“I don’t suppose you have any money,” Susan said. “This world’s money…I heard about your problems with currency.”

Clark looked embarrassed. “I was hoping you could do it pro-bono. The fame would probably do your business a lot of good.”

“Assuming that the government doesn’t sweep the whole thing under the rug in the name of national security,” Susan said, glancing at her husband.

“I wouldn’t let that happen.”

“If the judge issues a gag order, you wouldn’t have any choice.” Susan said. “If you didn’t want to risk your entire case.”

“Honey…” Her husband stared at her with a pleading expression. He’d always been a Superman fan and Susan groaned. If she didn’t accept the case she’d be hearing from her husband.

“You need to go away,” she said, making a shooing motion toward the house. Someone needed to stay with Molly anyway. “If I do accept the case, everything we talk about will be privileged, protected under lawyer client confidentiality. Anything you overhear us saying won’t be.”

Her husband brightened at the suggestion that she might take the case, even as he looked disappointed that he wasn’t going to get to stay.”

As soon as he stepped into the house, Susan continued with the conversation. She said, “There’s an opportunity cost here. You aren’t talking about some two hour quickie divorce…you’re talking about taking on the United States government in what amounts to a class action suit. This would involve hundreds of hours of work, time I could be spending on other clients.”

“If you can get me legitimized somehow, there are things I can do,” he said. “When I was in college I found a couple of sunken treasure ships back home.”

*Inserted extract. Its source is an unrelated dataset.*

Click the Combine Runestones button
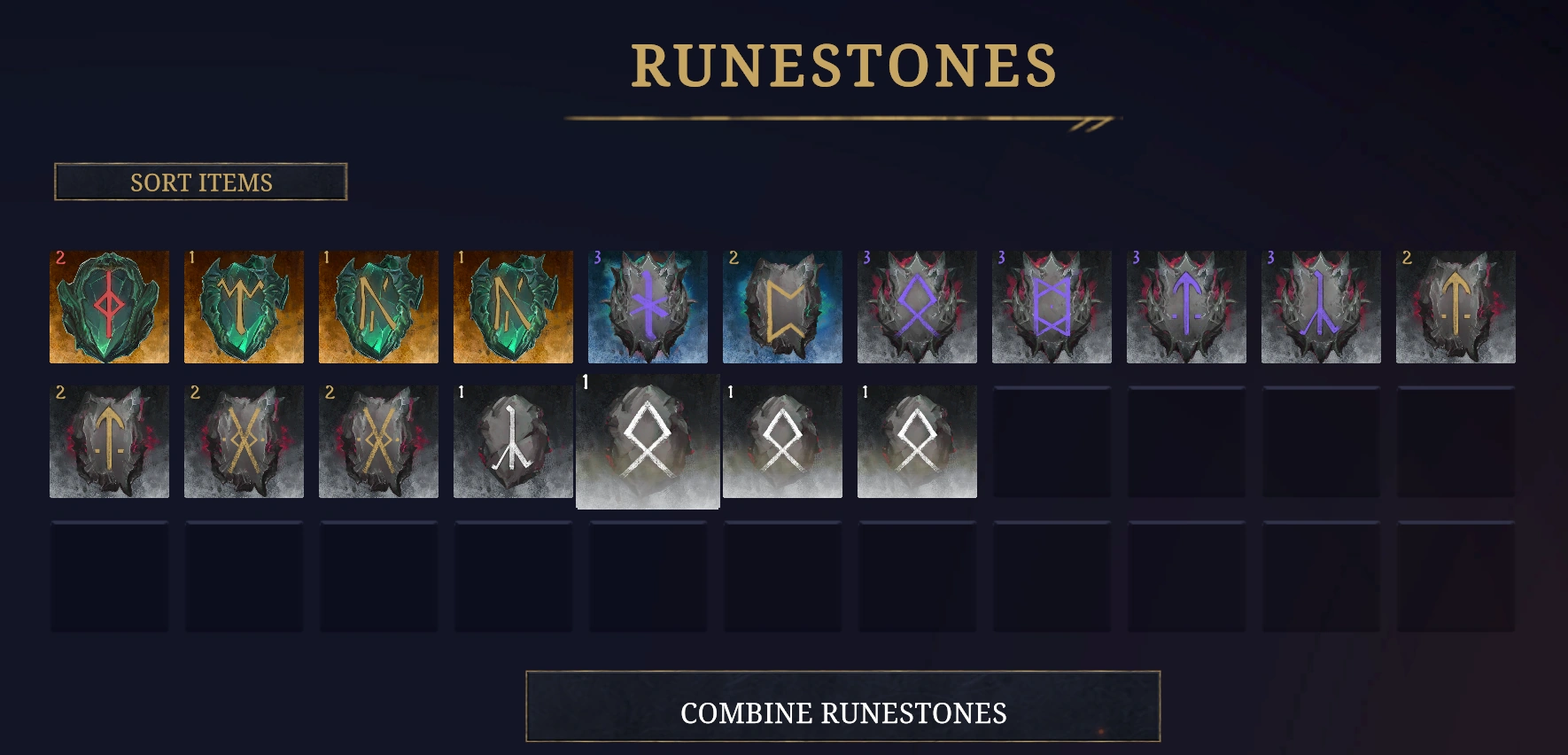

“What did you do with them?” Susan asked.

“I left them where they were,” he said.

At her expression he said, “Finding them would have exposed me to scrutiny. I’ve spent a lifetime staying out of the spotlight.” He gestured down at his suit. “All this is new to me.”

“Weren’t you somewhat famous as a reporter?” Susan said. She vaguely remembered hearing Agent White say that the passengers had recognized Clark Kent’s name.

“People knew my name,” he said. “But they didn’t know my face.”

“Are you even sure that those ships haven’t been found on this side yet?” The image of treasure chests filled with gold bullion and jewelry WAS tempting, but Susan was proud of her practical nature.

He shook his head. “I haven’t checked. It’s not even certain that they sank in this universe in the first place. But if I found two, I can find others. It’ll just take a little time.”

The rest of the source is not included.